That’s not what Adams has heard from his position coach, Rodney Garner.
“He said I'd be playing a little of both,” Adams said. “Wherever he wants be to play, it doesn't matter to me.”
Part of the reason it means so little is because of Adams’ faith in himself. What the sophomore lacks in experience he more than makes up for in self-confidence.
“I can do anything — anything I put my mind to,” he said. “God blessed me with a lot of athletic ability. I can do whatever I want to do.”
He showed glimpses of that during his freshman season — and it took all of one play. On the first snap he ever took as a Tiger, Adams brought down Washington State quarterback Connor Halliday for a 2-yard loss. A consensus five-star prospect from Vienna, Ga., Adams went on to appear in all 14 games for the Tigers last season, tallying 20 tackles and four sacks.
Not everything came as easy as his first sack, though.
Adjusting to the speed and athleticism at the college level took time for Adams, who graduated at Dooly County High School, which plays in the smallest classification in the state of Georgia.

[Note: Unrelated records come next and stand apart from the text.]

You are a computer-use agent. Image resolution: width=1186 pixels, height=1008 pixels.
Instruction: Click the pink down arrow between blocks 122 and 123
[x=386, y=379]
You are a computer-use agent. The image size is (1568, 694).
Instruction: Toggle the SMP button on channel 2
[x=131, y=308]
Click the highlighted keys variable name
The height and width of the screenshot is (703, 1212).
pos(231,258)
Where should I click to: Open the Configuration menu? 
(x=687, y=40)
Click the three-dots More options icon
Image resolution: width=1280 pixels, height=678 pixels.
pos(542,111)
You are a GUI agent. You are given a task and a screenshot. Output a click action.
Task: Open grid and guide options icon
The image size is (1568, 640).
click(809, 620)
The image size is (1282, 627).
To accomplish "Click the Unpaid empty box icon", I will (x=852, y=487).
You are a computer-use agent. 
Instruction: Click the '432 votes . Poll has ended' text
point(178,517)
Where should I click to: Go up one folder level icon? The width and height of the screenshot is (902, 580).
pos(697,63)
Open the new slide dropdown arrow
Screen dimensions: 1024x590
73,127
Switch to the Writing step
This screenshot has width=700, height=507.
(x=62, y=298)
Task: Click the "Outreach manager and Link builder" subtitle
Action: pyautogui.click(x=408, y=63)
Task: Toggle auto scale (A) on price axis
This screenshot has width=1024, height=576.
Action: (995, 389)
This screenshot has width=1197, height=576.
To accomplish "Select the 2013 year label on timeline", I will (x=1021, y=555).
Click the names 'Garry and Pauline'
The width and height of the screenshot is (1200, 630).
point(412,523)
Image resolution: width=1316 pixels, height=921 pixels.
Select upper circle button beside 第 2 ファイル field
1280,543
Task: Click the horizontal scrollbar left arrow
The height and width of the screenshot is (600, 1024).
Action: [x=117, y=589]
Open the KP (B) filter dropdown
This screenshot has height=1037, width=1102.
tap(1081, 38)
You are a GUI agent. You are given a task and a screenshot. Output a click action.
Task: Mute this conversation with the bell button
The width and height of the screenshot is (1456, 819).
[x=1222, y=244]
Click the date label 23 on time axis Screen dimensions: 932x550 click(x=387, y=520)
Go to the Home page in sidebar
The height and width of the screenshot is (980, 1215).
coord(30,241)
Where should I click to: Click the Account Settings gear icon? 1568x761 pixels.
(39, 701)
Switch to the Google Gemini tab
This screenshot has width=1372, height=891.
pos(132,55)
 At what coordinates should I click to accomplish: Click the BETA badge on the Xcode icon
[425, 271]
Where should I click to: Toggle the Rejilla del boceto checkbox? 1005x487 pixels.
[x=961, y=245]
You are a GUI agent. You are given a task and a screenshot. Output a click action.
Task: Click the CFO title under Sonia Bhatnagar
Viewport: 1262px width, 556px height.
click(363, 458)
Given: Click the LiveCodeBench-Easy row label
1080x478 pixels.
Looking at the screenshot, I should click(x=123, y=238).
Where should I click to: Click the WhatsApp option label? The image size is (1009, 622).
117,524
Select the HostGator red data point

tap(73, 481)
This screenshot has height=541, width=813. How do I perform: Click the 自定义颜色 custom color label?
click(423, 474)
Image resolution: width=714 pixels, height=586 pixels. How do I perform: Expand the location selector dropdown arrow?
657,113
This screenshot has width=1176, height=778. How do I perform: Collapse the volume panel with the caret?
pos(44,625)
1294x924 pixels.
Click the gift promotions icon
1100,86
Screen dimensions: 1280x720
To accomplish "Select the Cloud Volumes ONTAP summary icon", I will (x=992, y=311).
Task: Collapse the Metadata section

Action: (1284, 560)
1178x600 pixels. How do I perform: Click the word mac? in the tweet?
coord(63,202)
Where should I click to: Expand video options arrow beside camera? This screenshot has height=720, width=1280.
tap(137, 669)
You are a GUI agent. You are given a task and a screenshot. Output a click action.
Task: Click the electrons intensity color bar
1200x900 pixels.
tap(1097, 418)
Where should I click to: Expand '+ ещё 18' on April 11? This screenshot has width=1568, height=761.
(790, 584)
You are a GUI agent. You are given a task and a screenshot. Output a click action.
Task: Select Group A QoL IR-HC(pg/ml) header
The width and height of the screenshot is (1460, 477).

Then there was getting used to Garner’s vocal, hyper-critical coaching style.
“He's very intense and I wasn't ready for all that,” Adams said. “Just learning how to deal with him and learning how to take his coaching and learning how to get his knowledge, that's something I'm really starting to get better at. I'm just listening to everything he says and doing what he says.”
That seems like a long time ago now. After going through last season, Adams is finally comfortable with everything the coaching staff throws at him. It doesn’t hurt that he’s able to call upon experienced upperclassmen for help, either.
“It feels good to learn stuff and be with these great players,” he said, alluding to Wright, Jeff Whitaker, Ben Bradley and Angelo Blackson, a quartet of senior defensive tackles. “They're probably going to move on next year and some of them are probably going to go to the league. They're going to be great men and I just want to learn everything they can teach me.”
The advice he receives — be it from teammates or coaches — won’t mean anything if he doesn’t take the necessary steps to improve on his own.
He acknowledged he wasn’t the best “practice player” last fall.
“It (was) just sometimes not really knowing what to do,” Adams said. “Not knowing the plays or stepping the wrong way. Not going 100 percent all the time. But now it's a lot better. I'm doing my fundamentals — using my hands, trying to go hard every practice and just help this team out so we can win.”
His confidence showing once again, Adams was sure the Tigers can do just that. But he immediately changed his tone and took his unit to task: If they want to avoid finishing next year the same way it did in the 2013 season, their intensity has to be turned up a few notches.
There’s no time to waste.
“We need to pick it up a lot more,” he said. “If we want to get back to where we came from last year — (and) win it all — we have to pick it up.”